• [Auszug der Buchbesprechung]:
++++++++++++++++++++

Buchbesprechung/Rezension:

Ralf Bönt: Das kurze Leben des Ray Müller

verfasst am 06.05.2015 | einen Kommentar hinterlassen

AutorIn & Genre: Bönt, Ralf, Romane
Buchbesprechung verfasst von:
LiteraturBlog Bewertung:

Das ist ein eigenartiges Buch, ein *** Sterne, oder ***** Sterne – Buch? Ist es gute Literatur oder nur ein mäßig gutes Buch über das Leben des Hauptakteurs, eines Krimi-Autors, der sein Leben nicht in den Griff bekommt. Ich kann mich nicht so richtig entscheiden, neige aber für den Moment eher zu den *** Sternen.

Dieses Buch könnte eine Abrechnung mit den Schwächen eines Mannes sein, Marko Kindler. Anfangs empfinde ich den Ich-Erzähler noch halbwegs sympathisch. Doch im Laufe des Geschehens entwickelte sich in mir eine Art Abscheu gegen diesen Mann. Ist Marko ein Hypochonder, ein eingebildeter Kranker, oder leidet er tatsächlich unter einer schweren Krankheit. In Nelly, einer New Yorker Künstlerin findet er eine Frau, eine Freundin, die ihm nicht nur in ihrer Krankheit ähnelt, sondern auch in einigen Wesenszügen.

Durch den teils langatmigen Stils des Autors, und die ausführlichen Schilderungen der Sexphantasien des Protagonisten, fiel es mir gar nicht leicht das Buch zu Ende zu lesen. Dazu kommen noch die Hinweise auf die vielen Medikamente, die Marko großteils in Überdosierung zu sich nimmt, meinend, dass er nur so weiterleben kann. Das ähnelt schon fast einem medizinischen Fachbuch. Trotzdem ist dem Roman eine gewisse Spannung nicht abzusprechen, auch wenn für mich in bestimmten Passagen zu sehr ins Detail gegangen wird, wie z.B. am Anfang des Buches, als Lycile Ray zur Welt bringt.

++++++++++++++++++++

• [Aufgaben]:
a) Entnehmen Sie der Buchbesprechung wörtlich den Abschnitt, der mit den Worten „Ralf Bönt: Das“ anfängt und mit „den *** Sternen.“ aufhört.
b) Schreiben Sie die Buchbesprechung zu Ralf Bönts Roman „Das kurze Leben des Ray Müller“ im Anschluss an ihren letzten Satz weiter.
Die Zeilen weiter unten stammen aus einer anderen Quelle als die Buchbesprechung.

• [Übungsdaten]:

++++++++++++++++++++

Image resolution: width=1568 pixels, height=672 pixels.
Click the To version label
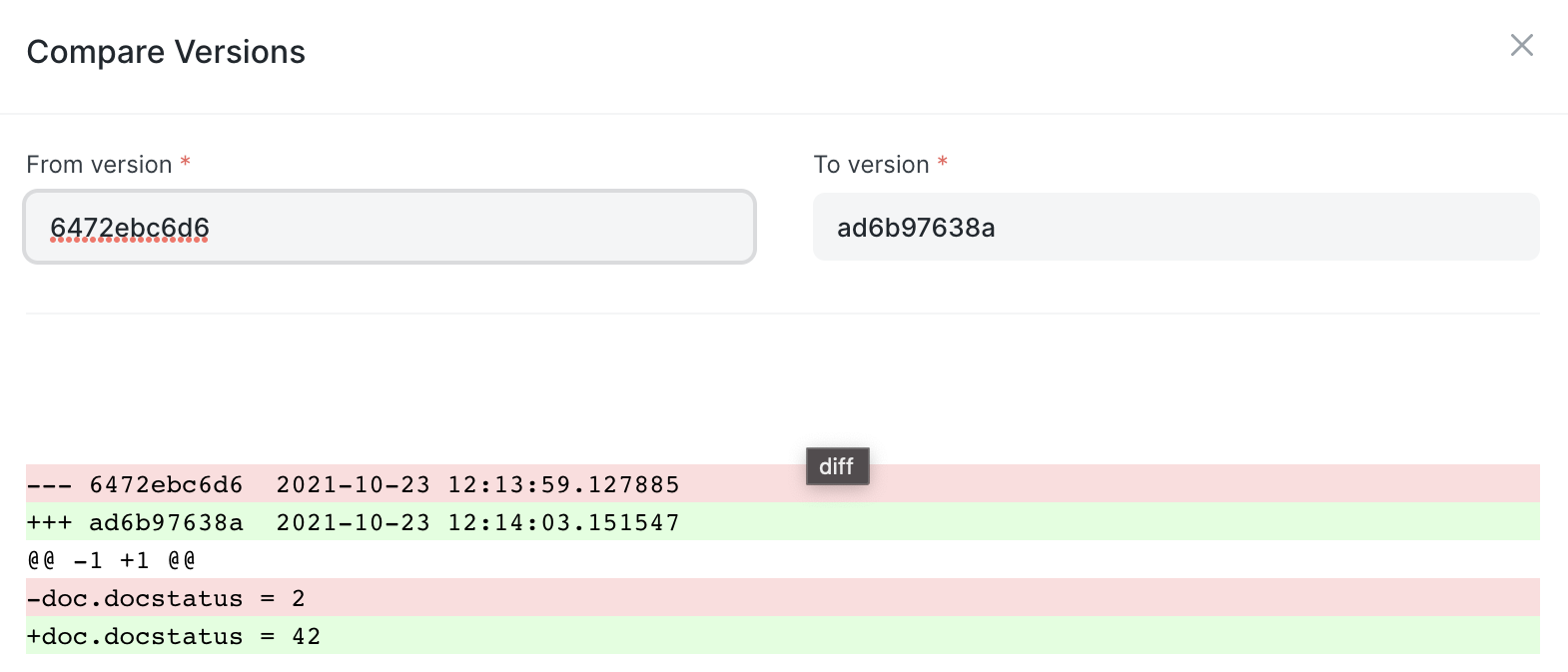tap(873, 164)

++++++++++++++++++++

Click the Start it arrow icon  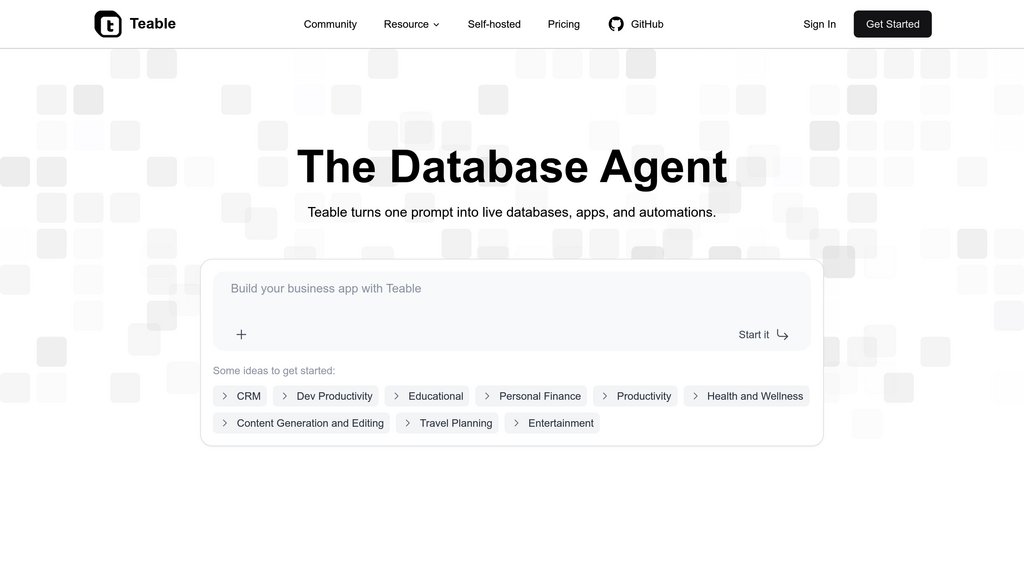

++++++++++++++++++++

• [Ihre Antworten]:
a)
Ralf Bönt: Das kurze Leben des Ray Müller

verfasst am 06.05.2015 | einen Kommentar hinterlassen

AutorIn & Genre: Bönt, Ralf, Romane
Buchbesprechung verfasst von:
LiteraturBlog Bewertung:

Das ist ein eigenartiges Buch, ein *** Sterne, oder ***** Sterne – Buch? Ist es gute Literatur oder nur ein mäßig gutes Buch über das Leben des Hauptakteurs, eines Krimi-Autors, der sein Leben nicht in den Griff bekommt. Ich kann mich nicht so richtig entscheiden, neige aber für den Moment eher zu den *** Sternen.

b)
Marko wird von seinem Verleger aufgefordert, wieder ein Buch zu schreiben. Ob Marko das gelingt ist fraglich. Durch die Scheidung von seiner Frau, mit der er zwei Kinder hat, gerät sein Leben noch mehr aus den Fugen. Als er dann vom Tod seiner Freundin Nelly hört, und zu ihrem Begräbnis fährt, verschlimmert sich sein Zustand erheblich. Dabei wollte er vom Leben Gesundheit, ein harmonisches Familienleben, ein guter Partner sein, ausreichend finanziellen Rückhalt haben um seiner Familie ein vernünftiges Leben bieten zu können. All das hat er nicht geschafft.

Seine häufigen Besuche bei verschiedenen Ärzten, teilweise auf Empfehlungen, ziehen ihn immer weiter in den Strudel der Hoffnungslosigkeit. Jede dieser Medizin-Kapazitäten sieht ihn entweder als Versuchsobjekt oder eben als eingebildeten Kranken. All die Medikamente, die er in sich hineinstopft, zeigen ausufernde Nebenerscheinungen, seine Merkfähigkeit leidet. Wie soll er da einen neuen Roman schreiben.

Nach seiner Rückkehr aus New York verkompliziert sich noch dazu das Zusammenleben zwischen ihm und Lycile. Sie vertraut ihm nicht mehr, hält ihn für einen Schwächling.

Aus einem kurzen Spaziergang mit seinem Sohn Ray um die Häuser wird plötzlich eine Entführung. Marko zieht mit dem Baby durchs Land, versorgt ihn nach besten Kräften. Was hat ihn zu dieser Kurzschlusshandlung geführt? Das ist mir bis zum Ausgang der Geschichte nicht ganz klar geworden.

„Das kurze Leben des Ray Müller“ ist ein Buch über einen Mann, der im Grunde einsam, ohne einen Freund – einen Mann – als Gesprächspartner ist. Ich meine, dass das die Realität gar nicht so weniger Männer ist. Auf jeden Fall hat Ralf Bönt einen Roman geschrieben, der von Männern gelesen werden sollte und vielleicht Hilfestellung gibt, sich seinem Umfeld, seinen Mitmenschen gegenüber mehr zu öffnen.

Wenn das gelänge wäre es dann doch ein ***** Sterne Buch?